#### [Task requirements]
Copy out everything from the line containing "Where should I click to: Select" down to the end of the records, requests included, and give only those lines. Scale every coordinate in the answers by 1.5, rounding to whole numbers with halves going up.

#### [Records supplied]
** BEGIN **

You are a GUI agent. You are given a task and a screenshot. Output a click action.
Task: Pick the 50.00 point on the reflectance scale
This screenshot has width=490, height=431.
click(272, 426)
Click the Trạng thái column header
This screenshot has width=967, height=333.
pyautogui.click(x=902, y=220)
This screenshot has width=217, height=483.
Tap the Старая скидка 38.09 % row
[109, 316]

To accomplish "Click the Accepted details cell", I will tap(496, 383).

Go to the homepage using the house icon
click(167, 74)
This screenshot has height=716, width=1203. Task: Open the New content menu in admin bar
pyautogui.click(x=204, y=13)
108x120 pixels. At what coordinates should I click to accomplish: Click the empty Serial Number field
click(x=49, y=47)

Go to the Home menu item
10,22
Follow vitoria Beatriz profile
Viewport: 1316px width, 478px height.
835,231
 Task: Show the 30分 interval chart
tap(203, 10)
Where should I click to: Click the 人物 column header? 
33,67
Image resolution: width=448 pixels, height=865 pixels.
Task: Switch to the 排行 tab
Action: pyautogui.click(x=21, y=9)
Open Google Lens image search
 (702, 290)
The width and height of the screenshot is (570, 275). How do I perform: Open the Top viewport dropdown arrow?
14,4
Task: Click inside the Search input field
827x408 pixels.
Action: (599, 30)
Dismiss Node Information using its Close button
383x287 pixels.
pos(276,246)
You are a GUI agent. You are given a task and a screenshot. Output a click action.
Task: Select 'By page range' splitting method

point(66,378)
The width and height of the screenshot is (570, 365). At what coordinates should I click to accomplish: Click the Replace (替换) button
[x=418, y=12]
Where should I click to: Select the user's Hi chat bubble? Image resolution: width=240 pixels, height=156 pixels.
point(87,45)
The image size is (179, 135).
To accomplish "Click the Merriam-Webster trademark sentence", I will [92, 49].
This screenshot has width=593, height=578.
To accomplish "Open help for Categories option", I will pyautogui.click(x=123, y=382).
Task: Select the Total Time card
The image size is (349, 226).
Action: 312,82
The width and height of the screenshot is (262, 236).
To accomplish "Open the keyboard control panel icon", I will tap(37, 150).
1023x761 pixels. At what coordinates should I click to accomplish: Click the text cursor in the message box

** END **

#### [Task result]
Where should I click to: Select the user's Hi chat bubble? Image resolution: width=240 pixels, height=156 pixels.
point(131,68)
The image size is (179, 135).
To accomplish "Click the Merriam-Webster trademark sentence", I will [138, 74].
This screenshot has width=593, height=578.
To accomplish "Open help for Categories option", I will pyautogui.click(x=185, y=573).
Task: Select the Total Time card
The image size is (349, 226).
Action: 468,123
The width and height of the screenshot is (262, 236).
To accomplish "Open the keyboard control panel icon", I will tap(56, 225).
1023x761 pixels. At what coordinates should I click to accomplish: Click the text cursor in the message box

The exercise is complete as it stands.